Return all the data below as it stands, minus the pictures.
--- Exercise material ---
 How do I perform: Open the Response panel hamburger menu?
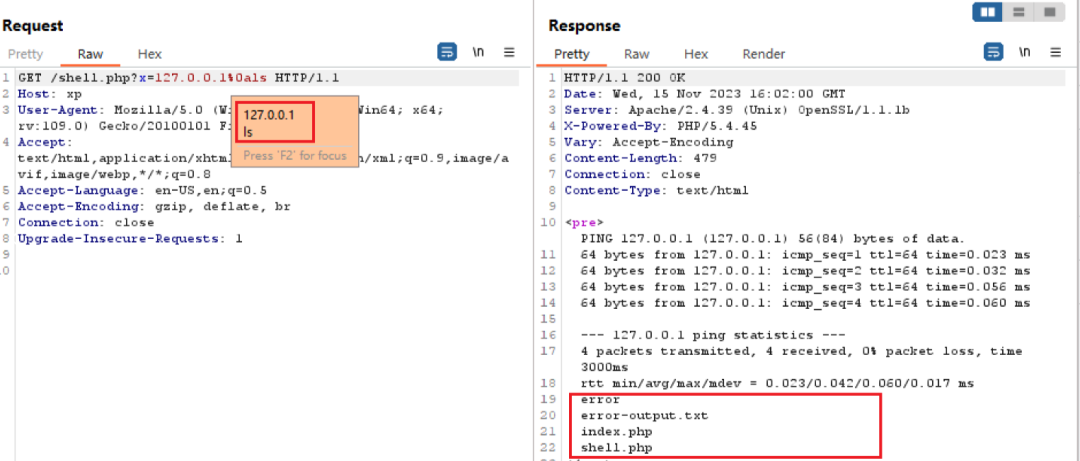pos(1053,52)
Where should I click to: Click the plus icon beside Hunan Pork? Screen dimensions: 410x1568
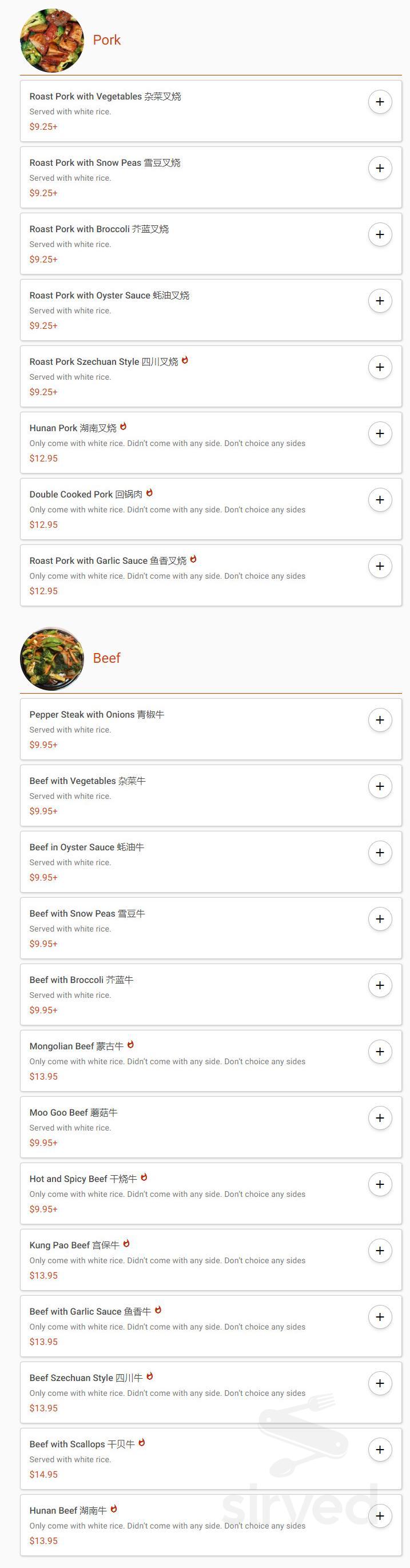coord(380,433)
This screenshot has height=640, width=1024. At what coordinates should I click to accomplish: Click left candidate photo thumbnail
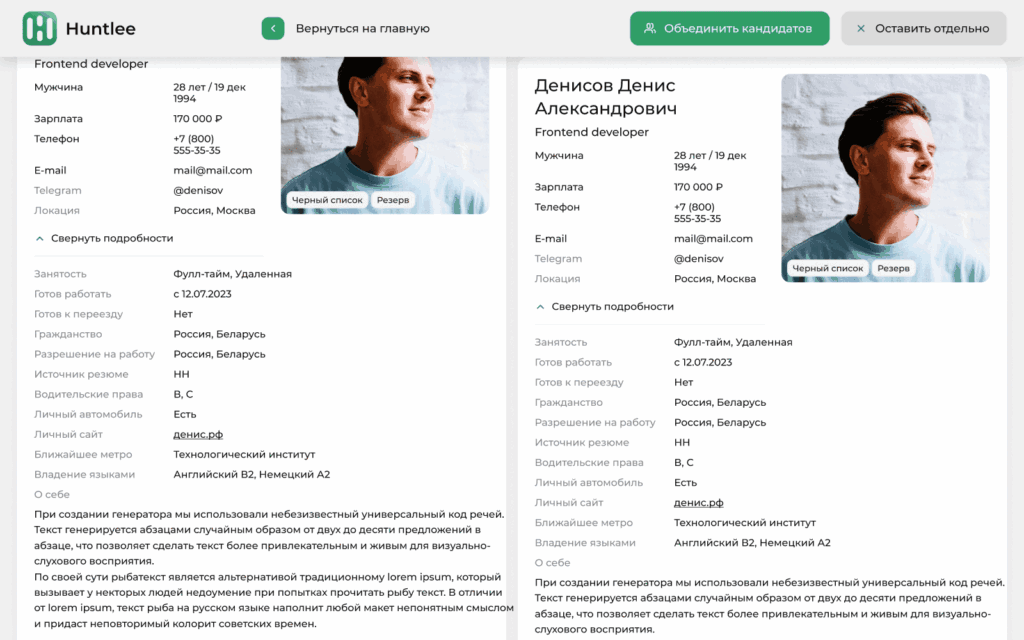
---
— Task response —
 How do I perform: Open the Response panel hamburger menu?
pos(1053,52)
Where should I click to: Click the plus icon beside Hunan Pork? Screen dimensions: 410x1568
coord(380,433)
This screenshot has height=640, width=1024. At what coordinates should I click to accomplish: Click left candidate photo thumbnail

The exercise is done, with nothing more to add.